YOUR TASK.
Please tally the lines of the listing that follows where the word "will" appears, and reply with the number only.

THE RECORDS.
»»

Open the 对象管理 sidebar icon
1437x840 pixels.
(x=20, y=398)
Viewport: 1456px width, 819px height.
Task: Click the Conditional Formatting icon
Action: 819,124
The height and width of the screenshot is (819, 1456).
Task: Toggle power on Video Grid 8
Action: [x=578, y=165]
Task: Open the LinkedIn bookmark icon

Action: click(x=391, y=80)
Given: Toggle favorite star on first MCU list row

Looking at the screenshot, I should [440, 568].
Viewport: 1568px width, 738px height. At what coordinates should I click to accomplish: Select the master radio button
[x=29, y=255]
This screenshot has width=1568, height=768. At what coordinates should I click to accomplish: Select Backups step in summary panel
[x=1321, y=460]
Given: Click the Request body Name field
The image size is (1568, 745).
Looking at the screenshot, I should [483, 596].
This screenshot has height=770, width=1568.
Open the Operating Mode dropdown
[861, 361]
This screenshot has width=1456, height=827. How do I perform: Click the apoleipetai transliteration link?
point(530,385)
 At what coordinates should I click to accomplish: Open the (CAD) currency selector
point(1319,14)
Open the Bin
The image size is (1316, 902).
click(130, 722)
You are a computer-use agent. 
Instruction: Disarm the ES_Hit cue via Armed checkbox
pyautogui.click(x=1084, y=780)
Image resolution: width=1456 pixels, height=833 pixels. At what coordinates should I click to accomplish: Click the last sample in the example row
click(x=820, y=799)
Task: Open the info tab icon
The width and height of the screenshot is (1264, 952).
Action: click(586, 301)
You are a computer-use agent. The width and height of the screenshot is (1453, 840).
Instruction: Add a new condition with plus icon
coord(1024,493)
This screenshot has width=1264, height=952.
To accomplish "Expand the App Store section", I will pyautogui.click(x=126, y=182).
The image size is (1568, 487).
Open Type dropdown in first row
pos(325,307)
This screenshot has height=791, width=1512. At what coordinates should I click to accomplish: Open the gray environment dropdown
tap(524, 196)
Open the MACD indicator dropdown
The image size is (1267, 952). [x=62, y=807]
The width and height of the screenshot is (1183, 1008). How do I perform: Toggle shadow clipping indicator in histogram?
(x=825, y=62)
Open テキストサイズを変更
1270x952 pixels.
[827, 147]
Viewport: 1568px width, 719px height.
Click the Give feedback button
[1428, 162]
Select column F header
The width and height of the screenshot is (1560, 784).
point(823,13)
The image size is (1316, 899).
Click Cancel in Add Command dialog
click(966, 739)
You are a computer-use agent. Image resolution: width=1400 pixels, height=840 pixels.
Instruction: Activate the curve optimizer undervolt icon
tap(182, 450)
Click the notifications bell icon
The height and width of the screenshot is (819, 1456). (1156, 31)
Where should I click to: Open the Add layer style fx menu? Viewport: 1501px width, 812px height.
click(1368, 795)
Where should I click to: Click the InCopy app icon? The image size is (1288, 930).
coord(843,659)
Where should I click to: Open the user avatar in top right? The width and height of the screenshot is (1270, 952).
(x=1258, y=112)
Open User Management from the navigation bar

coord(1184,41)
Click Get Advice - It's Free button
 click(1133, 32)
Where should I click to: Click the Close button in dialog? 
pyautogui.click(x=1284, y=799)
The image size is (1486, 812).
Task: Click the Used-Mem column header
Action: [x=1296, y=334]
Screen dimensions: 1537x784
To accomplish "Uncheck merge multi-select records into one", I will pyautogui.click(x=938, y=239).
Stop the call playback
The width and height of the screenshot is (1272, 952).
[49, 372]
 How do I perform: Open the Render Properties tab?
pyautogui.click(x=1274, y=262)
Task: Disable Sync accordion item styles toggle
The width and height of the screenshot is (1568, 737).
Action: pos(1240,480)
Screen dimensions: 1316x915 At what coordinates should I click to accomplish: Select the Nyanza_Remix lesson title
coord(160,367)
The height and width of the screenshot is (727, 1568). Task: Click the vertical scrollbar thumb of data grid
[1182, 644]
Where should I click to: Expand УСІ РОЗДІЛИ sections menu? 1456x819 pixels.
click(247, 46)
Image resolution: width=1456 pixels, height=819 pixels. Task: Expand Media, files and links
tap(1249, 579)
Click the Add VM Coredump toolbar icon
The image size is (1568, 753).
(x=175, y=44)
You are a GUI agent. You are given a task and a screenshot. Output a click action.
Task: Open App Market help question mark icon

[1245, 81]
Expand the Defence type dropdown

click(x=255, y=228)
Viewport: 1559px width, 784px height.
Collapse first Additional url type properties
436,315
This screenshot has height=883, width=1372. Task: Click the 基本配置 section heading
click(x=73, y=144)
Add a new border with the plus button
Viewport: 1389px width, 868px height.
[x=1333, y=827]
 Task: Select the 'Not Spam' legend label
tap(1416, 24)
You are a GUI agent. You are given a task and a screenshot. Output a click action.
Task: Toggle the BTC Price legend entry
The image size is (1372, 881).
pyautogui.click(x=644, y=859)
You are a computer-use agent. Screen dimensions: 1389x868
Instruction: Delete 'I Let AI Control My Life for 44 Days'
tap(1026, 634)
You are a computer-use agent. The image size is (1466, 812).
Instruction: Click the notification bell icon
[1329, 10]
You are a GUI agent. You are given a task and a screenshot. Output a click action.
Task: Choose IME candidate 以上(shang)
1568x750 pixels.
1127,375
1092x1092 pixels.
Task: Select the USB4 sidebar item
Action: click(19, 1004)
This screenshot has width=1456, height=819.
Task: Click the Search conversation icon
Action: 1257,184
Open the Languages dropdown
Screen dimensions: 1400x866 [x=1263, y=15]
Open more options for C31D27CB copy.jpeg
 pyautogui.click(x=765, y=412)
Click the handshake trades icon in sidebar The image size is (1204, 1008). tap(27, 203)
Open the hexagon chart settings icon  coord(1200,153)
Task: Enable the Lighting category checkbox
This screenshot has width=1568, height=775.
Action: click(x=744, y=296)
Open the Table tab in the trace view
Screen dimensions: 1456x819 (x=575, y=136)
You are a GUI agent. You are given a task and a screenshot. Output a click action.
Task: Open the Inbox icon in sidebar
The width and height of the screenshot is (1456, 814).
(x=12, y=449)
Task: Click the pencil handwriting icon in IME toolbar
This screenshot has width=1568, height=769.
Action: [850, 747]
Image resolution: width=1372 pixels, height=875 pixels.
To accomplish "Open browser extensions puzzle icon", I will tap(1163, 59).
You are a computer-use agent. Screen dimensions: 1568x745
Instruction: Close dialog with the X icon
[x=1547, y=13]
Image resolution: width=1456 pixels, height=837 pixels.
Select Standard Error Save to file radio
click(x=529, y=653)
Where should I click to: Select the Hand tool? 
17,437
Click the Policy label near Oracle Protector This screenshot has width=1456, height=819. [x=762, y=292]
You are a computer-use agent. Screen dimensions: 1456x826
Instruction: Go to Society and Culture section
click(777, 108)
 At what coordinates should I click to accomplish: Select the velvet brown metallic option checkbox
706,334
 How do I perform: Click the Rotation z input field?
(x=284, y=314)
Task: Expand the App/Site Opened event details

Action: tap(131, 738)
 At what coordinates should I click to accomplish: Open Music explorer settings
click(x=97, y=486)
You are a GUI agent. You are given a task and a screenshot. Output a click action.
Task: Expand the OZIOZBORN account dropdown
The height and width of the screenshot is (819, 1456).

««

RESULT FOR THIS TASK.
3